言葉を扱うことの専門家であるはずの出版社の人間が、政党の広告を掲載することに「政治的な」「意図」や「背景」がないなどと、どうしてそんな白々しい言葉を公の場で発信することができるのだろう。

 羞恥心か自己省察のいずれかが欠けているのでなければ、こんな愚かな妄言は吐けないはずだと思うのだが、あるいは出版社の台所事情は、自分にウソをついてまでなりふりかまわずに広告収入を拾いにかからねばならないほど危機的な水準に到達しているのだろうか。

 仮に講談社の人間が
 「わたくしどもが発行している雑誌に特定の政党の広告を掲載する以上、政治的な意味が生じることは当然意識していますし、われわれが政治的な意味での責任を負うべきであることも自覚しています。ただ、それでもなお、社会に向かって開かれた思想と多様な言論を供給する雑誌という媒体を制作する人間として、われわれは、政治に関連する記事や広告を排除しない態度を選択いたしました。」

 とでも言ったのなら、賛否はともかく、彼らの言わんとするところは理解できたと思う。

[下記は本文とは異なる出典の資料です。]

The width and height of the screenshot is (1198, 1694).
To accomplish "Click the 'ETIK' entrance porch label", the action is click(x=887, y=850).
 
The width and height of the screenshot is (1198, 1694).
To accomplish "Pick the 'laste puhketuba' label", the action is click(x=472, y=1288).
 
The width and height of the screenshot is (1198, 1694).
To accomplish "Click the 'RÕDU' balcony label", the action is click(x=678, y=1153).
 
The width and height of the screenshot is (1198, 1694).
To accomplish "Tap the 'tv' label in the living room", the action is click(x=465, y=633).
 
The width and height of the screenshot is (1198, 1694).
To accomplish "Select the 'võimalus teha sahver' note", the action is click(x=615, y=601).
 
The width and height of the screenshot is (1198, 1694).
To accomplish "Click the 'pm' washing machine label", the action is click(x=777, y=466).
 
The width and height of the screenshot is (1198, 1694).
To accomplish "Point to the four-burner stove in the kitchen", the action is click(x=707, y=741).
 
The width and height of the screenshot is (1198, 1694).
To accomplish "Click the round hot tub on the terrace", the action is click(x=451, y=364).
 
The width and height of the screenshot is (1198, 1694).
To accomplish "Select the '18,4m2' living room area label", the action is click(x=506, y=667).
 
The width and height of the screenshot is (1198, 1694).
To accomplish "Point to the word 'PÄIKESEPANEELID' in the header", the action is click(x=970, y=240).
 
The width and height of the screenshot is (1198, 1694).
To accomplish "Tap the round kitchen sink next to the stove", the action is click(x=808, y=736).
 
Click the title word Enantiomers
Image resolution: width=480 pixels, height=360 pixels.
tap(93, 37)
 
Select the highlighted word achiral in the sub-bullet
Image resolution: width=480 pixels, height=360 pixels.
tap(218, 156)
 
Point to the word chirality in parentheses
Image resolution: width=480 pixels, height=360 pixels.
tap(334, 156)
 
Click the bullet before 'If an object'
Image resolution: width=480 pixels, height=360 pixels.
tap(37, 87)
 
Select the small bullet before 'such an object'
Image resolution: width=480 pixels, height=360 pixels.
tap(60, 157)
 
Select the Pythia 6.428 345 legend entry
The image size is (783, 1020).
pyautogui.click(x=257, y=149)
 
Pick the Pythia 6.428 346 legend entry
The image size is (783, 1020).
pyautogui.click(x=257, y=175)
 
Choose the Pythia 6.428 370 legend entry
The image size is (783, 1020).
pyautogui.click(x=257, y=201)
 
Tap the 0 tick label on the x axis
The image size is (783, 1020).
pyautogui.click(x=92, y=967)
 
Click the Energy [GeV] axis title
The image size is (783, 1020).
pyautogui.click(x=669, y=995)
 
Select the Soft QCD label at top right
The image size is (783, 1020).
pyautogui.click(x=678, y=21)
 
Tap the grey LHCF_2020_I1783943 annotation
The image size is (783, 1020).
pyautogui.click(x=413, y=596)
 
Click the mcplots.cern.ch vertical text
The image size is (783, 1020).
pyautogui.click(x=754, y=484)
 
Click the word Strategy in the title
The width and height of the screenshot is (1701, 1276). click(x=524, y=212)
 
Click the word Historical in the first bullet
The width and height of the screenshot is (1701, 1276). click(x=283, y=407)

 が、彼らは、政党の広告に政治的な背景があることすら認めようとしない。

 これは、酒を飲んで運転したドライバーが
 「このたびの運転に際して、私は2リットルほどのビールを摂取いたしましたが、あくまで会社員の付き合いとして嚥下したものでありまして、飲酒の意図やアルコール依存症的な背景は一切ございません。警察署の皆様から寄せられておりますご意見は、今後のビール摂取と自動車運転の参考に生かしてまいりたいと思います。」

 と言ったに等しいバカな弁解で、たぶんおまわりさんとて相手にはしないだろう。

 もうひとつ私が驚愕しているのは、今回の自民党&講談社のコラボ広告企画を、不可思議な方向から擁護する意見が湧き上がってきていることだ。

 ハフポストがこんな記事を配信している。

 この記事の中で東京工業大学准教授の西田亮介氏は、
1.責められるべきは、自民ではなく「多様性の欠如」
2.公教育では身につかない政治リテラシー
3.政治を語ることをタブー視してはいけない

 という3つの論点から、自民党によるこのたびのコラボ広告出稿を
「よくできている」
「自分たちの政治理念を政治に興味がない人たちに広く訴求したい、若者や無党派層を取り込みたい、とあれこれ手法を凝らすのは、政党として当然です」

 と評価し、むしろ問題なのは、自民党以外の政党が自民党の独走を許している状況であると説明している。

 さらに氏は、結論として、政党広告への法規制が解除されている現状を踏まえるなら、政党に限らず、雑誌をはじめとするメディアやわれわれ有権者も含めて、もっと政治についてオープンに語る風土を作っていかなければならないという主旨の話を述べている。

 この記事の中で西田氏が述べている論点は、ひとつひとつの話としては、いちいちもっともだと思う。